#### [Exercise requirements]
Reproduce each of the following items line for line, without changing anything.

[Stored dataset items]
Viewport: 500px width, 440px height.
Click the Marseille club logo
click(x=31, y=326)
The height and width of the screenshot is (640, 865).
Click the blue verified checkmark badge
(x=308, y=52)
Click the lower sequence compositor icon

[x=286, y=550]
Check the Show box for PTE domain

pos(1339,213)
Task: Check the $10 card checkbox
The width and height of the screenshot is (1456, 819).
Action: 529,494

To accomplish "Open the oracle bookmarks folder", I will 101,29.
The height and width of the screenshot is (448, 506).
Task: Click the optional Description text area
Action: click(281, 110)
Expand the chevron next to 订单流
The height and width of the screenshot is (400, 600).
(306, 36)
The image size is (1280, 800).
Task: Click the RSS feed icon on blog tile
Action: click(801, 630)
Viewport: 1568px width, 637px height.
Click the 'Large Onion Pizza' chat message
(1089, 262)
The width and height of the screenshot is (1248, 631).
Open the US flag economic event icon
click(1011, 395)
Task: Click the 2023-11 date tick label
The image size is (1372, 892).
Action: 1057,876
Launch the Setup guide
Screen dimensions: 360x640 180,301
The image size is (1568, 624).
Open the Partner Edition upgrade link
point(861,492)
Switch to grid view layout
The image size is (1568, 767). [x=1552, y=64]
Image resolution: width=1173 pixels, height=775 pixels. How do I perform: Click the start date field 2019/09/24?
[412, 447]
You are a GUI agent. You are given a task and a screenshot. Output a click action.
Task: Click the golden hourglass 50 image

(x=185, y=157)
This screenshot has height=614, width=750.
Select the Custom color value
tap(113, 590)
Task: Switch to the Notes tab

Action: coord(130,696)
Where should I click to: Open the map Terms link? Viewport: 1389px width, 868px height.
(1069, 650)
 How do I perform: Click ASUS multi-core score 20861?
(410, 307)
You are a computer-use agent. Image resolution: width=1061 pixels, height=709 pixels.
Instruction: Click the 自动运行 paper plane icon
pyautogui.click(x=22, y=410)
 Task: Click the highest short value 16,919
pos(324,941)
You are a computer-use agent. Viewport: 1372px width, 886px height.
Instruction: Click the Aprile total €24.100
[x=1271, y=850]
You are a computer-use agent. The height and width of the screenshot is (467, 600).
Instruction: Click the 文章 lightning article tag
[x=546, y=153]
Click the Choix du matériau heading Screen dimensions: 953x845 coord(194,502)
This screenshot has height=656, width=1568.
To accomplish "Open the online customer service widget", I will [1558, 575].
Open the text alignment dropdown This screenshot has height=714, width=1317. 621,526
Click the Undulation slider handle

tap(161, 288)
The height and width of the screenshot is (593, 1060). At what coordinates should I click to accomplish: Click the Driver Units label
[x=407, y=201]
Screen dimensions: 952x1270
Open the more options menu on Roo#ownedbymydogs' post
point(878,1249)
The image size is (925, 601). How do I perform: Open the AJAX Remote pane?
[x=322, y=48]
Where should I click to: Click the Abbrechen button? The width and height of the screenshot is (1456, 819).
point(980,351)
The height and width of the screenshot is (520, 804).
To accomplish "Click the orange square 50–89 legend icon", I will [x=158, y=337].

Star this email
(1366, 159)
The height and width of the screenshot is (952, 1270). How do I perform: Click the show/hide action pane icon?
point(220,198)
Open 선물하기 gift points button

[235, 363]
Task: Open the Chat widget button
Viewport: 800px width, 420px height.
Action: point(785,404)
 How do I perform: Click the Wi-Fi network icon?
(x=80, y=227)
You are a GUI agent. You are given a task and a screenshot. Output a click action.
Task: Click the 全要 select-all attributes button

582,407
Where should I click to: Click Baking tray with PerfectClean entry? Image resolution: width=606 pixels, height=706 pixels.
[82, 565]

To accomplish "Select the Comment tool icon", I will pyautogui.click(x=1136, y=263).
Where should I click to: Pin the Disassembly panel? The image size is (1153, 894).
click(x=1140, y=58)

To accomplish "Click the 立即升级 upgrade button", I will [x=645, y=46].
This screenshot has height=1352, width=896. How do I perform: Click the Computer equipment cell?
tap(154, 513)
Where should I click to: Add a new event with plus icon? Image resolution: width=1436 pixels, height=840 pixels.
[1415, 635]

#### [Worked solution]
Viewport: 500px width, 440px height.
Click the Marseille club logo
click(x=31, y=326)
The height and width of the screenshot is (640, 865).
Click the blue verified checkmark badge
(x=308, y=52)
Click the lower sequence compositor icon

[x=286, y=550]
Check the Show box for PTE domain

pos(1339,213)
Task: Check the $10 card checkbox
The width and height of the screenshot is (1456, 819).
Action: 529,494

To accomplish "Open the oracle bookmarks folder", I will 101,29.
The height and width of the screenshot is (448, 506).
Task: Click the optional Description text area
Action: click(281, 110)
Expand the chevron next to 订单流
The height and width of the screenshot is (400, 600).
(306, 36)
The image size is (1280, 800).
Task: Click the RSS feed icon on blog tile
Action: click(801, 630)
Viewport: 1568px width, 637px height.
Click the 'Large Onion Pizza' chat message
(1089, 262)
The width and height of the screenshot is (1248, 631).
Open the US flag economic event icon
click(1011, 395)
Task: Click the 2023-11 date tick label
The image size is (1372, 892).
Action: 1057,876
Launch the Setup guide
Screen dimensions: 360x640 180,301
The image size is (1568, 624).
Open the Partner Edition upgrade link
point(861,492)
Switch to grid view layout
The image size is (1568, 767). [x=1552, y=64]
Image resolution: width=1173 pixels, height=775 pixels. How do I perform: Click the start date field 2019/09/24?
[412, 447]
You are a GUI agent. You are given a task and a screenshot. Output a click action.
Task: Click the golden hourglass 50 image

(x=185, y=157)
This screenshot has height=614, width=750.
Select the Custom color value
tap(113, 590)
Task: Switch to the Notes tab

Action: coord(130,696)
Where should I click to: Open the map Terms link? Viewport: 1389px width, 868px height.
(1069, 650)
 How do I perform: Click ASUS multi-core score 20861?
(410, 307)
You are a computer-use agent. Image resolution: width=1061 pixels, height=709 pixels.
Instruction: Click the 自动运行 paper plane icon
pyautogui.click(x=22, y=410)
 Task: Click the highest short value 16,919
pos(324,941)
You are a computer-use agent. Viewport: 1372px width, 886px height.
Instruction: Click the Aprile total €24.100
[x=1271, y=850]
You are a computer-use agent. The height and width of the screenshot is (467, 600).
Instruction: Click the 文章 lightning article tag
[x=546, y=153]
Click the Choix du matériau heading Screen dimensions: 953x845 coord(194,502)
This screenshot has height=656, width=1568.
To accomplish "Open the online customer service widget", I will [1558, 575].
Open the text alignment dropdown This screenshot has height=714, width=1317. 621,526
Click the Undulation slider handle

tap(161, 288)
The height and width of the screenshot is (593, 1060). At what coordinates should I click to accomplish: Click the Driver Units label
[x=407, y=201]
Screen dimensions: 952x1270
Open the more options menu on Roo#ownedbymydogs' post
point(878,1249)
The image size is (925, 601). How do I perform: Open the AJAX Remote pane?
[x=322, y=48]
Where should I click to: Click the Abbrechen button? The width and height of the screenshot is (1456, 819).
point(980,351)
The height and width of the screenshot is (520, 804).
To accomplish "Click the orange square 50–89 legend icon", I will [x=158, y=337].

Star this email
(1366, 159)
The height and width of the screenshot is (952, 1270). How do I perform: Click the show/hide action pane icon?
point(220,198)
Open 선물하기 gift points button

[235, 363]
Task: Open the Chat widget button
Viewport: 800px width, 420px height.
Action: point(785,404)
 How do I perform: Click the Wi-Fi network icon?
(x=80, y=227)
You are a GUI agent. You are given a task and a screenshot. Output a click action.
Task: Click the 全要 select-all attributes button

582,407
Where should I click to: Click Baking tray with PerfectClean entry? Image resolution: width=606 pixels, height=706 pixels.
[82, 565]

To accomplish "Select the Comment tool icon", I will pyautogui.click(x=1136, y=263).
Where should I click to: Pin the Disassembly panel? The image size is (1153, 894).
click(x=1140, y=58)

To accomplish "Click the 立即升级 upgrade button", I will [x=645, y=46].
This screenshot has height=1352, width=896. How do I perform: Click the Computer equipment cell?
tap(154, 513)
Where should I click to: Add a new event with plus icon? Image resolution: width=1436 pixels, height=840 pixels.
[1415, 635]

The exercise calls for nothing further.